─── PROVIDED DATA ───

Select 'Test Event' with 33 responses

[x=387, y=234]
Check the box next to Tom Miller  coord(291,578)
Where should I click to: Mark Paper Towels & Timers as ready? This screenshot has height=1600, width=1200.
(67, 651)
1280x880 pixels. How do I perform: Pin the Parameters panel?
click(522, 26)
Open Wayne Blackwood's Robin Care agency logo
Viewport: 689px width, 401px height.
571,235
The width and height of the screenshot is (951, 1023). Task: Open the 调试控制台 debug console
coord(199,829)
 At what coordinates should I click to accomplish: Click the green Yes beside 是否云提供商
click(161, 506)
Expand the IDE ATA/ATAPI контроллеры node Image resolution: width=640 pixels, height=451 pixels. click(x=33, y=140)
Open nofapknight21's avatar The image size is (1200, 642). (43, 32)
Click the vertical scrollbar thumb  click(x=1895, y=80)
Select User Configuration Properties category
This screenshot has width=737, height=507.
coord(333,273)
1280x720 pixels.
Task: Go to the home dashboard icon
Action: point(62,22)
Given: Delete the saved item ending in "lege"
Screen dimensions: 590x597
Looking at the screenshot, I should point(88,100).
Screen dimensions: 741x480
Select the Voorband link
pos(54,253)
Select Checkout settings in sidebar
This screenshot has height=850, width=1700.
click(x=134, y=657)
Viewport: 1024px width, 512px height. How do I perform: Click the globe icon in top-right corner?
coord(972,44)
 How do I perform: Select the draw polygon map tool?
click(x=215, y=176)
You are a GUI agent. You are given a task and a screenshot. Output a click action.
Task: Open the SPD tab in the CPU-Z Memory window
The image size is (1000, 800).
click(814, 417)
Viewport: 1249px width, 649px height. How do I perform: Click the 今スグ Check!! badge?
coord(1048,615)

───

### THE TASK
Copy out the entries. Leave every line exactly as it is.

### TASK SOLUTION
Select 'Test Event' with 33 responses

[x=387, y=234]
Check the box next to Tom Miller  coord(291,578)
Where should I click to: Mark Paper Towels & Timers as ready? This screenshot has height=1600, width=1200.
(67, 651)
1280x880 pixels. How do I perform: Pin the Parameters panel?
click(522, 26)
Open Wayne Blackwood's Robin Care agency logo
Viewport: 689px width, 401px height.
571,235
The width and height of the screenshot is (951, 1023). Task: Open the 调试控制台 debug console
coord(199,829)
 At what coordinates should I click to accomplish: Click the green Yes beside 是否云提供商
click(161, 506)
Expand the IDE ATA/ATAPI контроллеры node Image resolution: width=640 pixels, height=451 pixels. click(x=33, y=140)
Open nofapknight21's avatar The image size is (1200, 642). (43, 32)
Click the vertical scrollbar thumb  click(x=1895, y=80)
Select User Configuration Properties category
This screenshot has width=737, height=507.
coord(333,273)
1280x720 pixels.
Task: Go to the home dashboard icon
Action: point(62,22)
Given: Delete the saved item ending in "lege"
Screen dimensions: 590x597
Looking at the screenshot, I should point(88,100).
Screen dimensions: 741x480
Select the Voorband link
pos(54,253)
Select Checkout settings in sidebar
This screenshot has height=850, width=1700.
click(x=134, y=657)
Viewport: 1024px width, 512px height. How do I perform: Click the globe icon in top-right corner?
coord(972,44)
 How do I perform: Select the draw polygon map tool?
click(x=215, y=176)
You are a GUI agent. You are given a task and a screenshot. Output a click action.
Task: Open the SPD tab in the CPU-Z Memory window
The image size is (1000, 800).
click(814, 417)
Viewport: 1249px width, 649px height. How do I perform: Click the 今スグ Check!! badge?
coord(1048,615)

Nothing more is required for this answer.